With a mixer, beat the cream cheese and sugars until smooth. Then beat in pumpkin, creamer, salt, pumpkin pie spice, and vanilla.

Combine the agar and water in a large measuring cup and microwave for 30 seconds. Stir with a whisk and microwave 30 seconds more. Whisk again and let cool 1 min. Quickly add to the cream cheese mix while whisking rapidly until thoroughly combined. Let mix sit until cooled and set.

Cover the bottom of a 9″X9″ pan with graham crackers. Spread 1/4 of pumpkin mixture over crackers. Layer three more times, ending with pumpkin mixture.

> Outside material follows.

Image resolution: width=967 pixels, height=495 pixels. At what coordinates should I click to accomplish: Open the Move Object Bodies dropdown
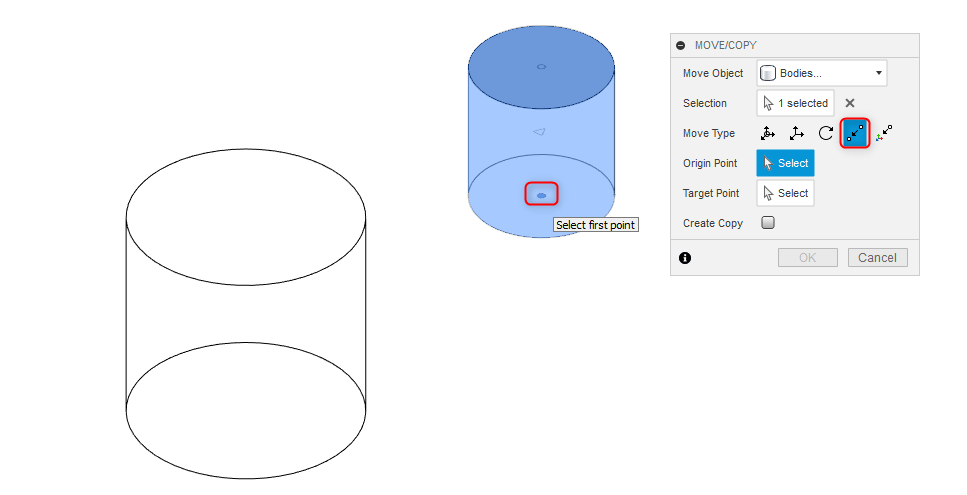pos(821,73)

Cover and chill overnight. Set leaf cutouts on top and dust with cocoa powder, then remove. Cut into squares and serve!

*Cream cheese: I made 2 cups of cashew cream cheese and added one package of Tofutti brand cream cheese. You could use all cashew cheese (will taste less like cheesecake) or all Tofutti. I’m trying to get away from relying on so much processed stuff, so I compromised by using mostly cashew cheese for richness and healthfulness while the little bit of Tofutti added the right amount of cream cheese flavor.

**Creamer: I used 2 tbsp soy milk powder, mixed with just enough warm water to dissolve. You could also use soy creamer or coconut cream.

A note about agar: 2 tbsp of flakes will get you a thick pudding-like consistency. If you want it to be more jelled, I would add 4 tbsp. And make sure to rapidly whip/stir when adding the agar or little bits will clump up and give you something like tapioca pudding!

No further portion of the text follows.